*** DOCUMENT EXCERPT ***

Signature: Curious Naturalist

Mystery Insects

Mystery Insects may be Fungus Infection

Dear Curious Naturalist,
We wish you had better quality images.  We do not know what is going on here, but it appears there are several different species of insects along with what you are calling “Morphing Pods”, and we have not been able to find anything similar looking online.  The larger white bodies insects with dark markings and wings do not look familiar to us, but hopefully one of our readers will be able to provide some information.  Can you provide any additional information regarding the size of the things in question?

Mystery

Fungus Infection

Mystery

Fungus Infection

I am sorry about the quality I only had my phone on my at the time. They were no bigger than a small fingernail. It was almost as if they were globs sprouting wings, then eyes and so on. At first I thought it was the early life cycle of another insect I had seen but I am an amateur and can not tell if they are similar enough. here is what I thought they MIGHT turn into.  Thank you so much for taking the time to help me with this mystery.

Golden Backed Snipe Fly

Golden Backed Snipe Fly

Thanks for the additional information.  The new image you provided is a Golden Backed Snipe Fly and we don’t believe it has any connection to the pods you observed.

Eric Eaton confirms our own suspicion
Daniel:
I’m thinking the “cycle” is the other way around.  It looks clear to me that these are midges that have become infected with some kind of entomopathic fungus.  This is certainly well-documented in other flies, but I haven’t seen a group effect like this before.
Eric

Thanks so much Eric,
We had pondered the possibility that this might be a fungus.  Thanks for the confirmation.

What's That Bug? does not endorse extermination

Subject: An Elegant looking fly
Location: Andover, NJ
June 1, 2015 4:50 pm
I spotted this insect which I believe is some sort of fly on my storm door over the weekend. It is near what appears to be an exuvia, perhaps its own? The insect was between 1/2 and 3/4 inch in length with very striking wing patterns. Not a great shot, but hopefully shows enough detail for an ID.
Your help is always most appreciated!
Signature: Deborah E. Bifulco

Snipe Fly

Common Snipe Fly

Dear Deborah,
Flies do not emerge from exuvia, a term that usually applies to the shed skin of a nymph.  The only insects that have wings on the exuvia are Mayflies, which have an initial molt into a winged subadult, quickly followed by a second molt.  Flies emerge from puparia.  We believe what you have mistaken for an exuvia is a dead insect, but we are unsure which insect.  We quickly identified your Common Snipe Fly as
Rhagio mystaceus, which as luck would have it, was one of the first images we found on BugGuide when attempting the identification.  There is no real information on BugGuide, and the information on iNaturalist is limited to the physical description.

*** End of DOCUMENT EXCERPT ***
*** DATA PROVIDED ***

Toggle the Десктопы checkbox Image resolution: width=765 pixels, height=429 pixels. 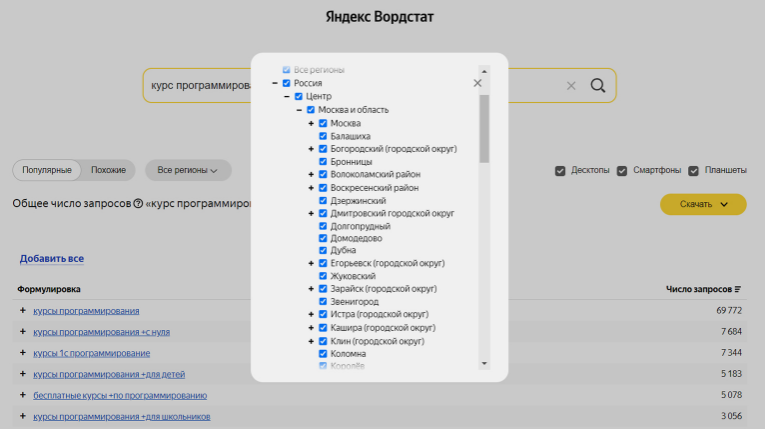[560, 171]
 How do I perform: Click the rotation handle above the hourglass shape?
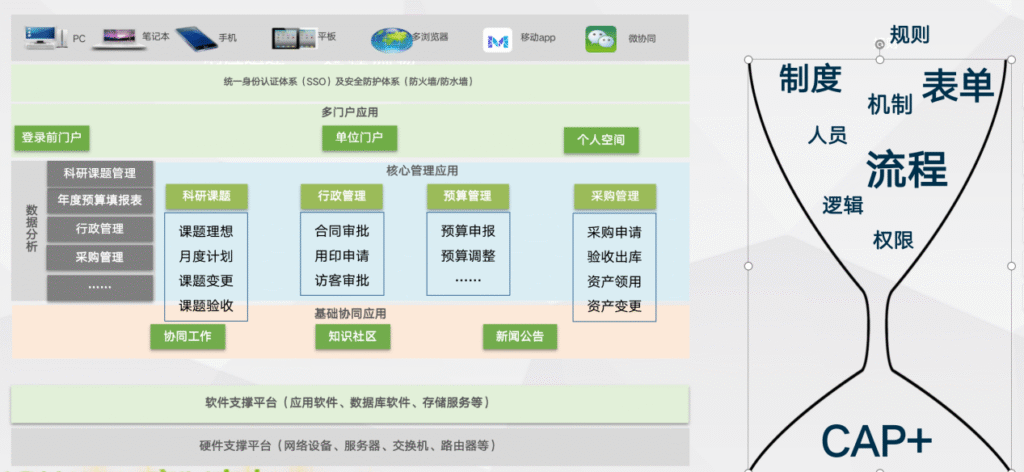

*** End of DATA PROVIDED ***
*** DATA PROVIDED ***

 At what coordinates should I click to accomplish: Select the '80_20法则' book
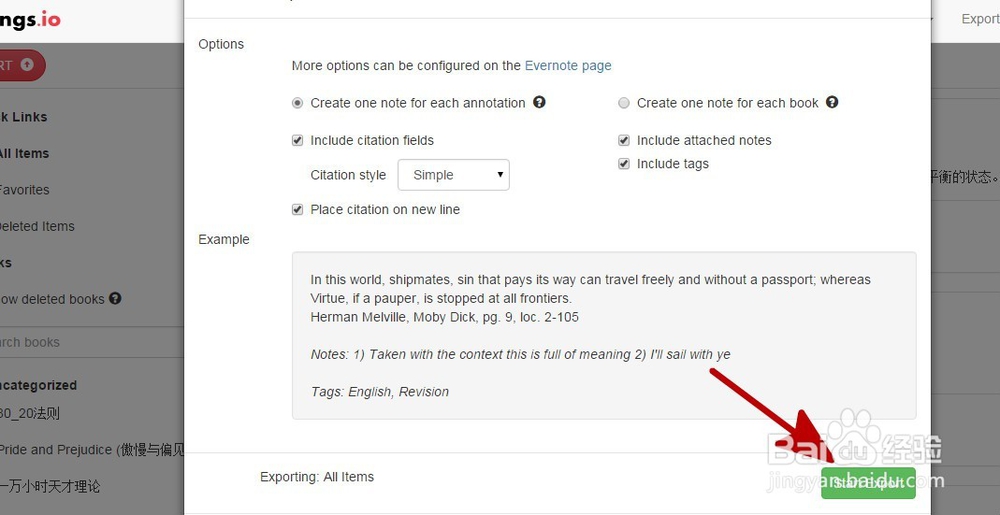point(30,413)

*** End of DATA PROVIDED ***

WORK ITEM.
Answer from the insect identification text:
(a) How large did the Curious Naturalist say the things in question were?
(b) According to Eric Eaton, what insects had become infected with a fungus?
(c) What species name is given for the Common Snipe Fly seen in Andover, NJ?
The listings are separate material and are unrelated to the insect identification text.

RESPONSE FOR THIS EXERCISE.
(a) No bigger than a small fingernail.
(b) Midges.
(c) Rhagio mystaceus.